[Start Provided data]

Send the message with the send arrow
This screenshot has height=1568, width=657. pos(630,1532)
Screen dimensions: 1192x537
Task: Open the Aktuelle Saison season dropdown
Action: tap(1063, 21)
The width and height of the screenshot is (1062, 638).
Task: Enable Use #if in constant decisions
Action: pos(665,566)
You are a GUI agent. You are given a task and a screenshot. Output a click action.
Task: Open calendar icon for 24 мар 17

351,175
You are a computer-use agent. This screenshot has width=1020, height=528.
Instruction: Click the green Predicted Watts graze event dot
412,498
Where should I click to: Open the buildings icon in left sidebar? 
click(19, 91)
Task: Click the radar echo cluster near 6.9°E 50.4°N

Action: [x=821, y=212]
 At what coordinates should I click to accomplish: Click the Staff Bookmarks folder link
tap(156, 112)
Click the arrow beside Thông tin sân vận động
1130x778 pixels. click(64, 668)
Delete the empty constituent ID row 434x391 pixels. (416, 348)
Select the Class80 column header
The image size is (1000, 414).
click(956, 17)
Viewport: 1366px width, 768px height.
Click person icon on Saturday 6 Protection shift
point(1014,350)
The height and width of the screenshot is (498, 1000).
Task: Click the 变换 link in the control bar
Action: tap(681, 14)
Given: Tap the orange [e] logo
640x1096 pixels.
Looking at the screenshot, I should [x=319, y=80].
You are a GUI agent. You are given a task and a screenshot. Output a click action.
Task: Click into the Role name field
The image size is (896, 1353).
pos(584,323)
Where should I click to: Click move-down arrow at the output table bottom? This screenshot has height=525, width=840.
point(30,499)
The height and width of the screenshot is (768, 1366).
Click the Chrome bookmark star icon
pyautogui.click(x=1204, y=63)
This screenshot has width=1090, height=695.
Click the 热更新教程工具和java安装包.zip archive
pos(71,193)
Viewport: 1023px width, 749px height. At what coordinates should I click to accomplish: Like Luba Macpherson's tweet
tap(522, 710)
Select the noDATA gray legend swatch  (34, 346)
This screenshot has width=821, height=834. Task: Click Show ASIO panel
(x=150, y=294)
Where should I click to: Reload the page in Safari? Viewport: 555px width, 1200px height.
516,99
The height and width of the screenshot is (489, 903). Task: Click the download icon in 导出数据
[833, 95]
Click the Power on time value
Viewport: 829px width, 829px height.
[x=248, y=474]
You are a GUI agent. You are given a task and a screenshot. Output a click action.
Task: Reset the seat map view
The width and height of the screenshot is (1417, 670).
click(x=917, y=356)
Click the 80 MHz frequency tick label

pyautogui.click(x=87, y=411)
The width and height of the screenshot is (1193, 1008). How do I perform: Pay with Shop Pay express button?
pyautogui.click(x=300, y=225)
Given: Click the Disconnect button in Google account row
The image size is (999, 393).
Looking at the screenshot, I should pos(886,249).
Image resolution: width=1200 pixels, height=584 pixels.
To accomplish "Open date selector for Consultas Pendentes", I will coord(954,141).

[End Provided data]

_What to work on_
Write out the lines above exactly as they appear, beginning with the line containing "The height and width of the screenshot is (489, 903)." and continuing through the line containing "pyautogui.click(x=87, y=411)".

_Completed exercise_
The height and width of the screenshot is (489, 903). Task: Click the download icon in 导出数据
[833, 95]
Click the Power on time value
Viewport: 829px width, 829px height.
[x=248, y=474]
You are a GUI agent. You are given a task and a screenshot. Output a click action.
Task: Reset the seat map view
The width and height of the screenshot is (1417, 670).
click(x=917, y=356)
Click the 80 MHz frequency tick label

pyautogui.click(x=87, y=411)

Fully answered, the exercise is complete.